Print version ISSN 0101-9880

Rev bras. colo-proctol. vol.26 no.1 Rio de Janeiro Jan./Mar. 2006

http://dx.doi.org/10.1590/S0101-98802006000100006 

RELATO DE CASO

 

Metástase endotraqueal e endobrônquica de adenocarcinoma de cólon

 

 

Paulo de Carvalho Contu; Cláudio Tarta; Daniel de Carvalho Damin; Ivanice Freire Duarte; Simone Santana Contu; Luís Fernando Moreira

Serviço de Coloproctologia do Hospital de Clínicas de Porto Alegre (HCPA) – Faculdade de Medicina da Universidade Federal do Rio Grande do Sul (UFRGS)

Endereço para correspondência

 

 


RESUMO

A disseminação metastática endotraqueal e endobrônquica do câncer de cólon é um evento raro. Os autores relatam o caso de um paciente com manifestação aguda de doença metastática endotraqueal e endobrônquica, 10 anos após o tratamento do tumor primário.

Descritores: câncer, colorretal, metástase, endotraqueal, tratamento, prognóstico


SUMMARY

Endotracheal and endobronchial dissemination from a colon cancer is an excedingly rare event. The authors report a case of an endotracheal and endobronchial metastatic lesion presenting clinically 10 years after treatment of the primary tumor.

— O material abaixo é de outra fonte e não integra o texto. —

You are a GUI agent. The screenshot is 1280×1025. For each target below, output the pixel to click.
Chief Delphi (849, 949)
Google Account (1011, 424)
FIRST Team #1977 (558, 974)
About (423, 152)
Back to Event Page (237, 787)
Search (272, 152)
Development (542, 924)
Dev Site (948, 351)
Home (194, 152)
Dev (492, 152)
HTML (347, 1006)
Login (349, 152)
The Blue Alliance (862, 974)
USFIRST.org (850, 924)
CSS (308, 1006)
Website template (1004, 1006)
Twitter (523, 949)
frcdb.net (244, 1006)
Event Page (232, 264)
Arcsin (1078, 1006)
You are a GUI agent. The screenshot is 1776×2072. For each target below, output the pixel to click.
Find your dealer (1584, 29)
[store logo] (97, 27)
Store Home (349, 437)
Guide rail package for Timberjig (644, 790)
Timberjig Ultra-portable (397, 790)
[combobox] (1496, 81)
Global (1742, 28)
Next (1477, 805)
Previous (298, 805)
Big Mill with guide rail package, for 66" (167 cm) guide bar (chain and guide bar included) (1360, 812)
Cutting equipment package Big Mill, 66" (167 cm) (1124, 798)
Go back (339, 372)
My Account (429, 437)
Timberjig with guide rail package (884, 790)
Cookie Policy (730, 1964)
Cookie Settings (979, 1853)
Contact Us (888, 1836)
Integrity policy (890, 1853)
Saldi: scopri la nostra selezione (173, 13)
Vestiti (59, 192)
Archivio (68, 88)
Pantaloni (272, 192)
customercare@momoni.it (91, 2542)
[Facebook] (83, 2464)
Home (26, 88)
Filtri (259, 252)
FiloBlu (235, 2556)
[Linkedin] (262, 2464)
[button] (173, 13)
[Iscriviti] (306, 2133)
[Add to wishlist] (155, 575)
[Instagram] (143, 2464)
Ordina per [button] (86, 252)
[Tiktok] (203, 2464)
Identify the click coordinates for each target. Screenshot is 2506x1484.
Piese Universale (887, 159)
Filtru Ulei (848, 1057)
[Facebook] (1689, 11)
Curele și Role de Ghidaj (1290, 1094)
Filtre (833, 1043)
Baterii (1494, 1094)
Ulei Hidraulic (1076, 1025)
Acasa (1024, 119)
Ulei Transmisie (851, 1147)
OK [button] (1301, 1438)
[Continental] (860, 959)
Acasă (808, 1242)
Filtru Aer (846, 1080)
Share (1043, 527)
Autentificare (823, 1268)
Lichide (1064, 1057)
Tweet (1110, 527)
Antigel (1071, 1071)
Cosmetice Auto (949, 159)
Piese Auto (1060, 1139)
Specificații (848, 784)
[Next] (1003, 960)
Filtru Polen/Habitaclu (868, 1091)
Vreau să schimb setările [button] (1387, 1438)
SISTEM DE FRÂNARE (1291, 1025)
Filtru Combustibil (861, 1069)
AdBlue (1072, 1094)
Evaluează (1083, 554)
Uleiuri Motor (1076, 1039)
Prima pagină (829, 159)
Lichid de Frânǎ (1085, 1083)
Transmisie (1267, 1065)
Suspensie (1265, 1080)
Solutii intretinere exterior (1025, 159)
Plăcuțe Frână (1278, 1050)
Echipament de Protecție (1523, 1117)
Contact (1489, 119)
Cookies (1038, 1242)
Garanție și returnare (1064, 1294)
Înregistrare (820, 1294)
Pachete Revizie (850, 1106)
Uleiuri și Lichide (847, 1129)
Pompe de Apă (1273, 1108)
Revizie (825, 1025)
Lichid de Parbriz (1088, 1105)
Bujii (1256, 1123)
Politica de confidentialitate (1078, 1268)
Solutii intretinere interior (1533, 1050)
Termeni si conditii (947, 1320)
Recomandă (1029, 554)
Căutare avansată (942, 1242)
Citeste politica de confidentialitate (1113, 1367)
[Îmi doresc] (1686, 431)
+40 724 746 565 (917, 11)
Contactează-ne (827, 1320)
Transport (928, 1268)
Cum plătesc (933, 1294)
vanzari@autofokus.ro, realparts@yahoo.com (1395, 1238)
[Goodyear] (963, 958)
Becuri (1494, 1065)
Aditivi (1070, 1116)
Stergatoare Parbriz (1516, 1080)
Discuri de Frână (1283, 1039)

Key words: colon cancer, endobronchial metastatic, treatment


 

 

INTRODUÇÃO

O envolvimento do pulmão por neoplasias extratorácicas é observado em 30% dos casos 1. Já o comprometimento pulmonar na forma de metástases endobrônquicas é de 2% 1,4,6. Os tumores sólidos que mais freqüentemente apresentam disseminação endobrônquica são os tumores de cabeça e pescoço, rim, mama e intestino grosso 1, podendo também ocorrer em carcinoma de tireóide, testículo, bexiga, ovário, colo uterino, útero, pâncreas, esôfago, estomago, melanoma e sarcoma 1-7. O intestino grosso é responsável por 11% a 26% dos casos de metástases endobrônquicas 1.

 

RELATO DO CASO

Paciente masculino, 64 anos, foi admitido com quadro de insuficiência respiratória e estridor laríngeo. História de colectomia esquerda há 10 anos e pneumonectomia direita há 2 anos para tratamento, respectivamente, de um adenocarcinoma de cólon descendente Dukes B e metástase pulmonar. Realizou tomografia computadorizada que evidenciou lesão endotraqueal e endobrônquica à esquerda, nódulo no segmento ápico-posterior do pulmão esquerdo, lesão hepática em segmento seis e derrame pleural à direita. Foi submetido a broncoscopia rígida com ressecção parcial das lesões. O exame anatomopatológico e imunohistoquímico confirmaram adenocarcinoma de origem gastrintestinal. Metástases ósseas e hepáticas foram diagnosticadas por cintilografia e ultrassonografia, respectivamente. Foi indicado tratamento paliativo com radioterapia para traquéia e áreas de dor óssea.

 

DISCUSSÃO

A primeira descrição de metástase endobrônquica por carcinoma de cólon foi de Raine em 1941. Usualmente é acompanhada de disseminação metastática sincrônica, sendo, portanto, sinal de doença avançada e de mau prognóstico, com sobrevida, usualmente, bastante curta 1,5.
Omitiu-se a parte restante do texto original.